O trabalho que produz commodities é trabalho despido de qualquer qualidade. A individualidade do trabalho é perdida, e as formas específicas do trabalho são perdidas quando da sua abstração e transformação em dinheiro. O trabalho que produz commodities é o trabalho que cria valor de troca em vez do valor de uso para o trabalhador.

Trecho retirado do livro “Alienation and Central Planning in Marx escrito pelo economista americano Paul Craig Roberts

Antigamente a indústria da prostituição na Grécia era dominada pelas mulheres da Europa Central e do Leste Europeu, mas seis anos de austeridade financeira asfixiante forçaram as mulheres gregas a exercer uma profissão na qual agora elas oferecem alguns dos preços mais baixos do continente. A deprimente competição levou meninas e estudantes a cortar drasticamente os preços e oferecer encontros sexuais em troca de algo para comer.

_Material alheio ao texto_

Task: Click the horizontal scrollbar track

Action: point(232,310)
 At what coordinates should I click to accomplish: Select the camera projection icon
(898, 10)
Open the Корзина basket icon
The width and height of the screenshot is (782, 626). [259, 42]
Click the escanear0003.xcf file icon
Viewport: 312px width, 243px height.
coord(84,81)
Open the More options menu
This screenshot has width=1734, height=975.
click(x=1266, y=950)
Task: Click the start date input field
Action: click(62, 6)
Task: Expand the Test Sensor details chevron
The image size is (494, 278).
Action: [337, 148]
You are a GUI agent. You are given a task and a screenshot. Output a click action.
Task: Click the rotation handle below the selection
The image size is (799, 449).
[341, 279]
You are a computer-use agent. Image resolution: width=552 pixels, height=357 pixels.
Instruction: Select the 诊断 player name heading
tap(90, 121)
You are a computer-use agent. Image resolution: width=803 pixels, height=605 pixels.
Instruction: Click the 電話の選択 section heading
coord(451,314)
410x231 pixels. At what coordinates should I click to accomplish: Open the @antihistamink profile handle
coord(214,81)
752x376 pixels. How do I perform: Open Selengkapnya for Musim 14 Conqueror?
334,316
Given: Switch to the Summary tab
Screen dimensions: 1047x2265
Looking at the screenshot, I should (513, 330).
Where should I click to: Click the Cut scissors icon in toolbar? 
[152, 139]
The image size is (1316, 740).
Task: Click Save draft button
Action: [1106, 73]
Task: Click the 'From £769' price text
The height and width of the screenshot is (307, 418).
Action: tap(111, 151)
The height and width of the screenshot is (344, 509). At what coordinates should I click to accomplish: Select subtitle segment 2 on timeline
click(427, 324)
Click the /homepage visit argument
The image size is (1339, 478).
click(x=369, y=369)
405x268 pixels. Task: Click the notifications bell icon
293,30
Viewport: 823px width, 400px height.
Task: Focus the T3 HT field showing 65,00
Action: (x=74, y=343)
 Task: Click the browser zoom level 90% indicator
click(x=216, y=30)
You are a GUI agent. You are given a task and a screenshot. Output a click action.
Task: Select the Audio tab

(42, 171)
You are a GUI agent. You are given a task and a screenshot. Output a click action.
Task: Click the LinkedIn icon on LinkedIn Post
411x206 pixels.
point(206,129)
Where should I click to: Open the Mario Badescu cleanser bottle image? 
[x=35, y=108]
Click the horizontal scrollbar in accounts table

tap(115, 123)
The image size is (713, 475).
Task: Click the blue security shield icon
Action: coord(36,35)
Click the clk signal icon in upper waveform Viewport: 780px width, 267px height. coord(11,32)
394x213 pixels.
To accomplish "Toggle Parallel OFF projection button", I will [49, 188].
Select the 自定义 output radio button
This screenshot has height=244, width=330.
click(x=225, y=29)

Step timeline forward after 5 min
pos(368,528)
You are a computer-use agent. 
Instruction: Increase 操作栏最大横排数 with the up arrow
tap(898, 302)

Trecho de artigo publicado na versão eletrônica do jornal londrino The Times em 27 de novembro

    Prezados leitores, vocês sabem qual o valor de mercado da empresa americana Uber, fundada na Califórnia em 2009? 51 bilhões de dólares. A Uber revolucionou o transporte urbano de passageiros introduzindo o conceito de e-hailing que permite chamar um táxi pelo smartphone e pagar pela corrida usando informações do cartão de crédito armazenadas no próprio dispositivo móvel. Para o usuário, fica mais rápido e fácil ter acesso a um meio de transporte confortável na hora que quiser, e para a empresa que oferece o serviço o custo da operação é muito baixo, pois não é preciso montar uma estrutura física de recebimento de pedidos de táxi pelo telefone. Além disso, a alocação dos carros é muito mais eficiente, pois o usuário sempre tem acesso àquele que está mais perto, por meio da localização pelo GPS. Sem dúvida uma maravilhosa criação mercadológica.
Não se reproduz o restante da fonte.